→ EXTRACTED DATA
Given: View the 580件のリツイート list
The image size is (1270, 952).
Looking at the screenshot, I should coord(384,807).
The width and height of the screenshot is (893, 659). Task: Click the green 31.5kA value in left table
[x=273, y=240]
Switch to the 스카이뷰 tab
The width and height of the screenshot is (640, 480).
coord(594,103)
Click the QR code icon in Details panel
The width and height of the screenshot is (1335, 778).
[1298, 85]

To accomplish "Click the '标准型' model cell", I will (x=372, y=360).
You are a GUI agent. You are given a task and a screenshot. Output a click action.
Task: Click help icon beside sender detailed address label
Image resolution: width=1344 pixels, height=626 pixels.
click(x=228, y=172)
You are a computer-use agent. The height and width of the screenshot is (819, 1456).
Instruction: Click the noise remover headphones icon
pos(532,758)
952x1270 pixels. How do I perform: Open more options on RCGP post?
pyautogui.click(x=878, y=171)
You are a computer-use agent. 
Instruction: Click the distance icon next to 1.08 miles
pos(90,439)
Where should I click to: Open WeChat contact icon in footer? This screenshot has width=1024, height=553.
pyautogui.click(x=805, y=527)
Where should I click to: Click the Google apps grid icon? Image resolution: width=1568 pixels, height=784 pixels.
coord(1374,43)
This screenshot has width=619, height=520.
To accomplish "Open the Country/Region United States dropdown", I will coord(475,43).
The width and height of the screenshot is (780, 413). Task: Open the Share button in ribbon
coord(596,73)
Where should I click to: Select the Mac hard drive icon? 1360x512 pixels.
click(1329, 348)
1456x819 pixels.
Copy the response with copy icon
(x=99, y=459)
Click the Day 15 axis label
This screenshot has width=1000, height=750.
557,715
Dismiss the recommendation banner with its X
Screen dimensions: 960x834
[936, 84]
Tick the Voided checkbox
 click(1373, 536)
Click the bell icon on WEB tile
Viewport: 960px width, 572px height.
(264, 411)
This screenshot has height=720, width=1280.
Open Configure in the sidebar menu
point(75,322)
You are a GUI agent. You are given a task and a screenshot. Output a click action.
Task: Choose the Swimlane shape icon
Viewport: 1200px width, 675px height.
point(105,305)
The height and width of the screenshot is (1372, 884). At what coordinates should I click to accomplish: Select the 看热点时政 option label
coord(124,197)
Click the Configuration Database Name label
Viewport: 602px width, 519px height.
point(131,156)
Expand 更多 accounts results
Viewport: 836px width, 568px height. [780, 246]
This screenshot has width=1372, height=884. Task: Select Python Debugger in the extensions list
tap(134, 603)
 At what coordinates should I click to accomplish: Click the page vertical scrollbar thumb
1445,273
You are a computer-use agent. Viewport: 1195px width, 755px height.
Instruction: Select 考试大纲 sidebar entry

→ WRITTEN INSTRUCTION
Lay out every line of the listing above as a Markdown table with two columns, Row and Entry, and number the rows in order. Skip any blank lines.

→ EXERCISE RESULT
| Row | Entry |
|---|---|
| 1 | Given: View the 580件のリツイート list |
| 2 | The image size is (1270, 952). |
| 3 | Looking at the screenshot, I should coord(384,807). |
| 4 | The width and height of the screenshot is (893, 659). Task: Click the green 31.5kA value in left table |
| 5 | [x=273, y=240] |
| 6 | Switch to the 스카이뷰 tab |
| 7 | The width and height of the screenshot is (640, 480). |
| 8 | coord(594,103) |
| 9 | Click the QR code icon in Details panel |
| 10 | The width and height of the screenshot is (1335, 778). |
| 11 | [1298, 85] |
| 12 | To accomplish "Click the '标准型' model cell", I will (x=372, y=360). |
| 13 | You are a GUI agent. You are given a task and a screenshot. Output a click action. |
| 14 | Task: Click help icon beside sender detailed address label |
| 15 | Image resolution: width=1344 pixels, height=626 pixels. |
| 16 | click(x=228, y=172) |
| 17 | You are a computer-use agent. The height and width of the screenshot is (819, 1456). |
| 18 | Instruction: Click the noise remover headphones icon |
| 19 | pos(532,758) |
| 20 | 952x1270 pixels. How do I perform: Open more options on RCGP post? |
| 21 | pyautogui.click(x=878, y=171) |
| 22 | You are a computer-use agent.  |
| 23 | Instruction: Click the distance icon next to 1.08 miles |
| 24 | pos(90,439) |
| 25 | Where should I click to: Open WeChat contact icon in footer? This screenshot has width=1024, height=553. |
| 26 | pyautogui.click(x=805, y=527) |
| 27 | Where should I click to: Click the Google apps grid icon? Image resolution: width=1568 pixels, height=784 pixels. |
| 28 | coord(1374,43) |
| 29 | This screenshot has width=619, height=520. |
| 30 | To accomplish "Open the Country/Region United States dropdown", I will coord(475,43). |
| 31 | The width and height of the screenshot is (780, 413). Task: Open the Share button in ribbon |
| 32 | coord(596,73) |
| 33 | Where should I click to: Select the Mac hard drive icon? 1360x512 pixels. |
| 34 | click(1329, 348) |
| 35 | 1456x819 pixels. |
| 36 | Copy the response with copy icon |
| 37 | (x=99, y=459) |
| 38 | Click the Day 15 axis label |
| 39 | This screenshot has width=1000, height=750. |
| 40 | 557,715 |
| 41 | Dismiss the recommendation banner with its X |
| 42 | Screen dimensions: 960x834 |
| 43 | [936, 84] |
| 44 | Tick the Voided checkbox |
| 45 |  click(1373, 536) |
| 46 | Click the bell icon on WEB tile |
| 47 | Viewport: 960px width, 572px height. |
| 48 | (264, 411) |
| 49 | This screenshot has height=720, width=1280. |
| 50 | Open Configure in the sidebar menu |
| 51 | point(75,322) |
| 52 | You are a GUI agent. You are given a task and a screenshot. Output a click action. |
| 53 | Task: Choose the Swimlane shape icon |
| 54 | Viewport: 1200px width, 675px height. |
| 55 | point(105,305) |
| 56 | The height and width of the screenshot is (1372, 884). At what coordinates should I click to accomplish: Select the 看热点时政 option label |
| 57 | coord(124,197) |
| 58 | Click the Configuration Database Name label |
| 59 | Viewport: 602px width, 519px height. |
| 60 | point(131,156) |
| 61 | Expand 更多 accounts results |
| 62 | Viewport: 836px width, 568px height. [780, 246] |
| 63 | This screenshot has width=1372, height=884. Task: Select Python Debugger in the extensions list |
| 64 | tap(134, 603) |
| 65 |  At what coordinates should I click to accomplish: Click the page vertical scrollbar thumb |
| 66 | 1445,273 |
| 67 | You are a computer-use agent. Viewport: 1195px width, 755px height. |
| 68 | Instruction: Select 考试大纲 sidebar entry |